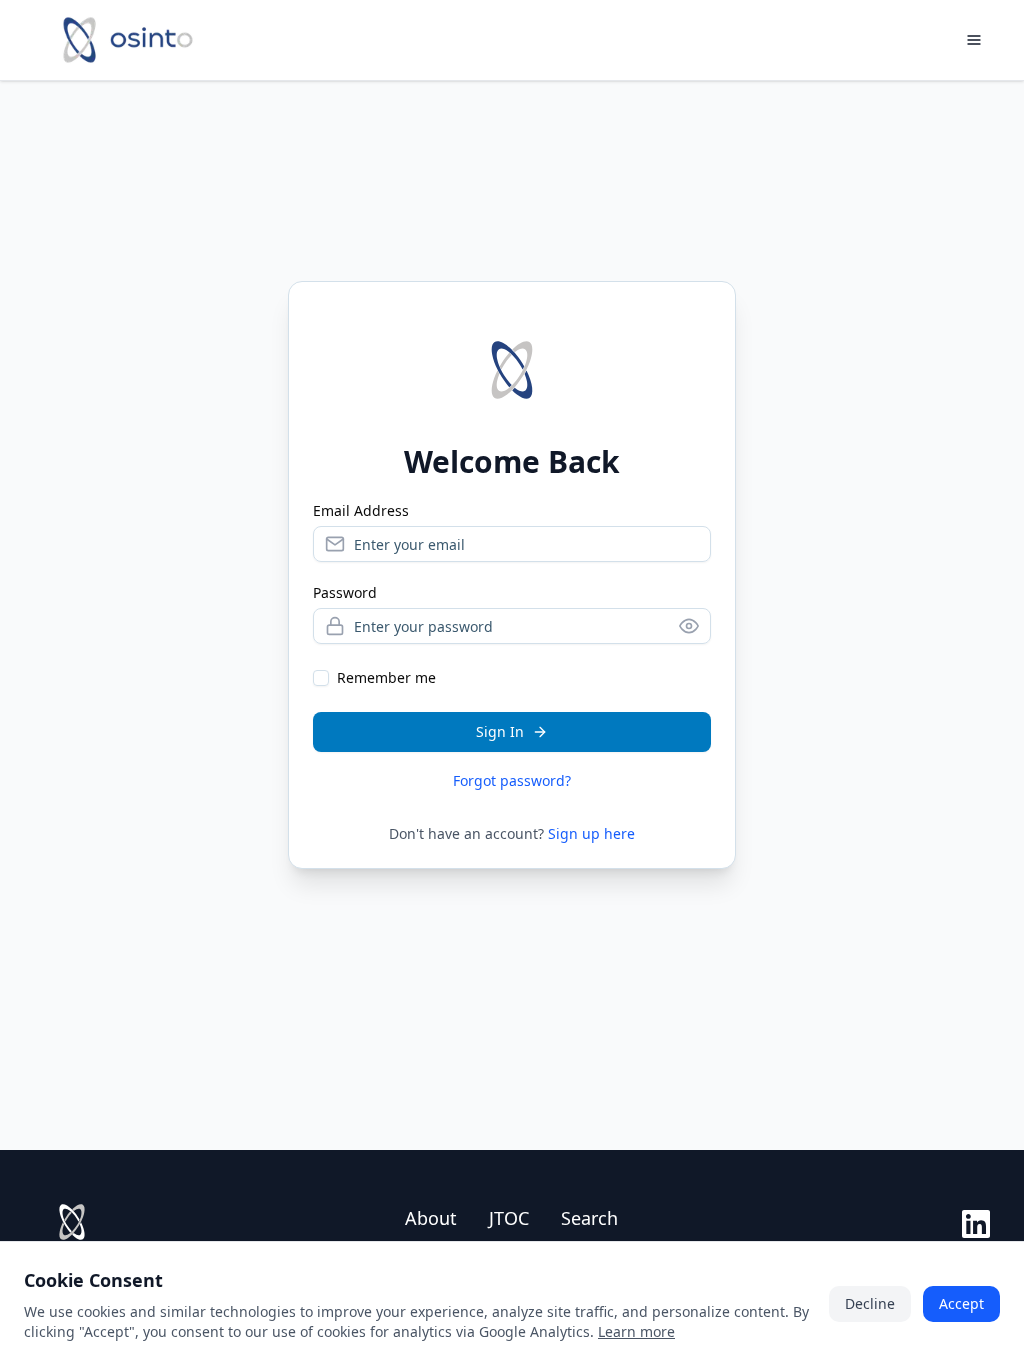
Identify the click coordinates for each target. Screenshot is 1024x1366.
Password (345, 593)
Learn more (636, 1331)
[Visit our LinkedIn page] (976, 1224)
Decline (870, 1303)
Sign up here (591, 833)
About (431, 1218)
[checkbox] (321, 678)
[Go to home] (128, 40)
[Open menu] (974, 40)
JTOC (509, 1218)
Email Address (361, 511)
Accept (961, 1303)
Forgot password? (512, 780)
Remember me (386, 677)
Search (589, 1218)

...

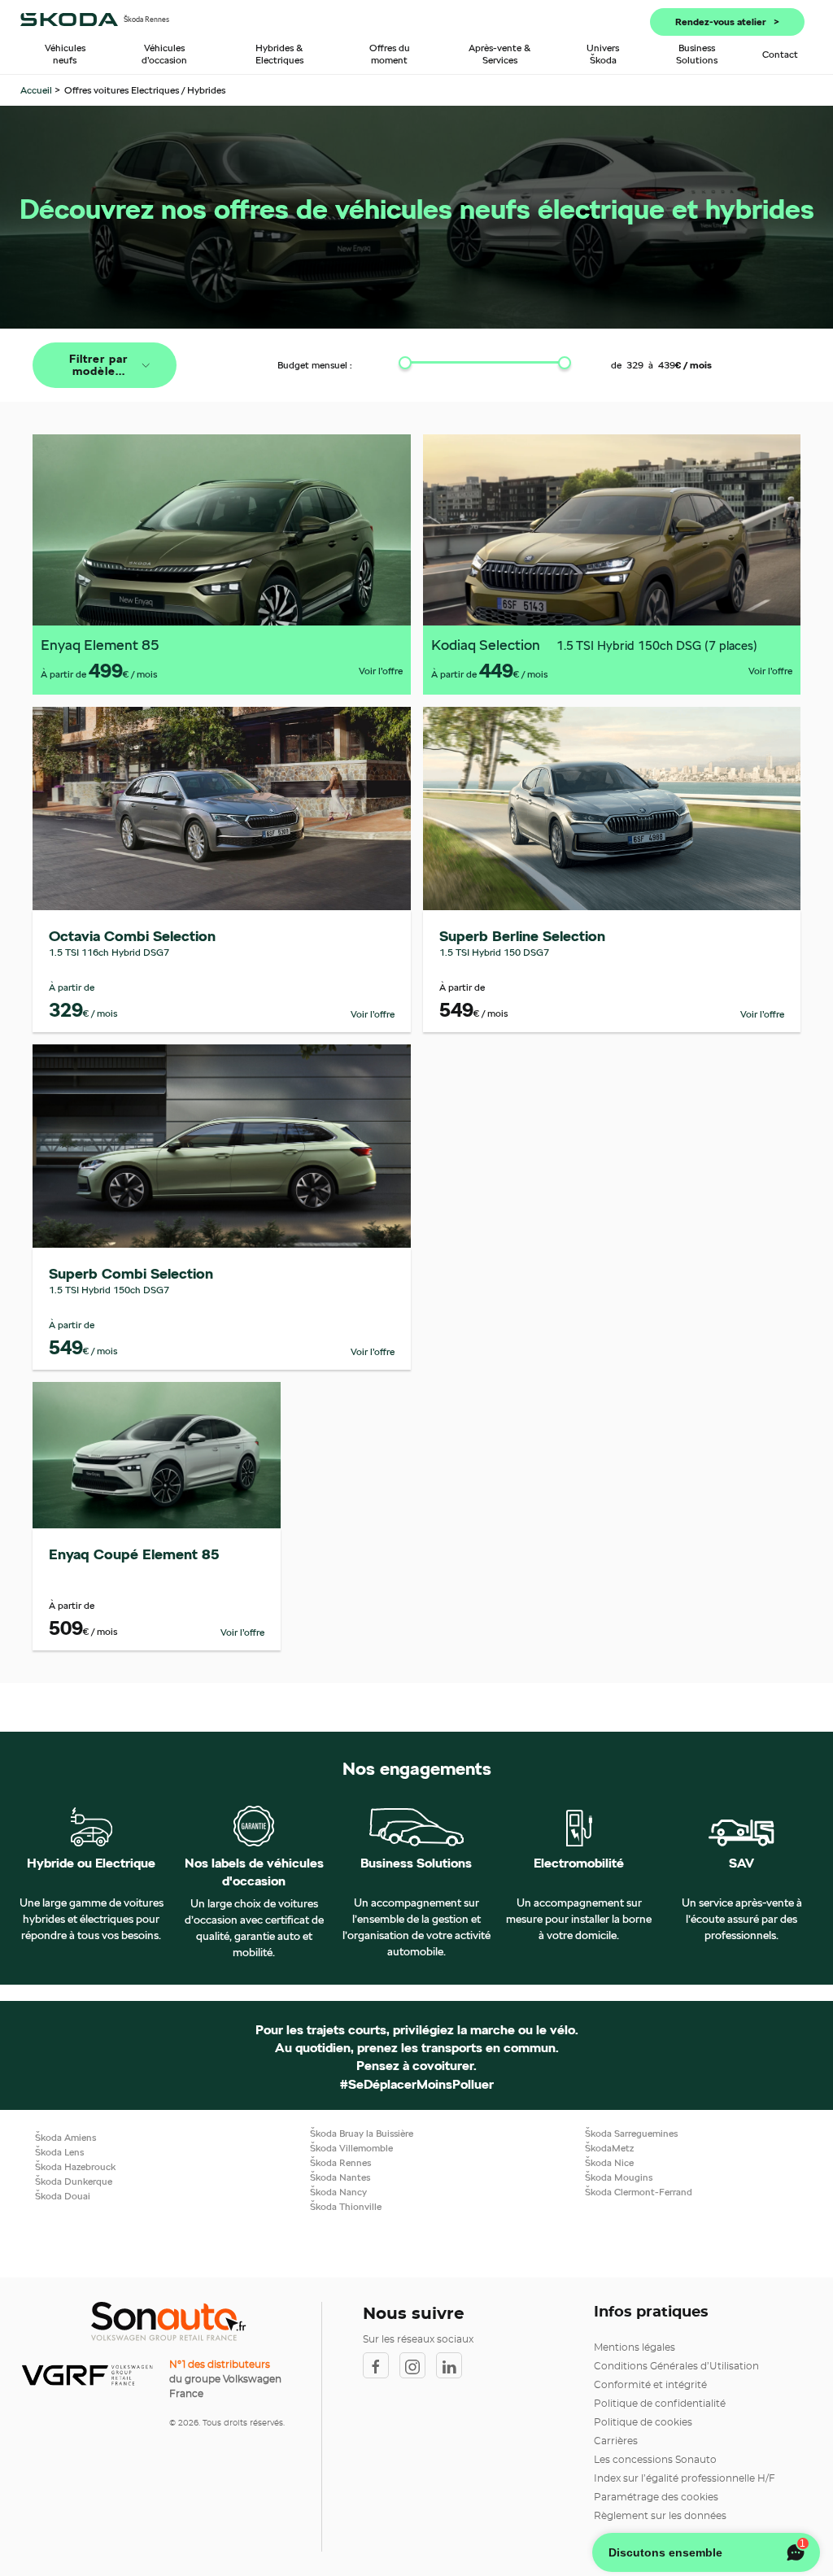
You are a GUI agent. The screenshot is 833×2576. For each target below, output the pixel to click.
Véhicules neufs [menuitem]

— What to produce —
Among the lines of the preceding listing, tally those that include "each"; reply with the number alone.

— Output for this exercise —
2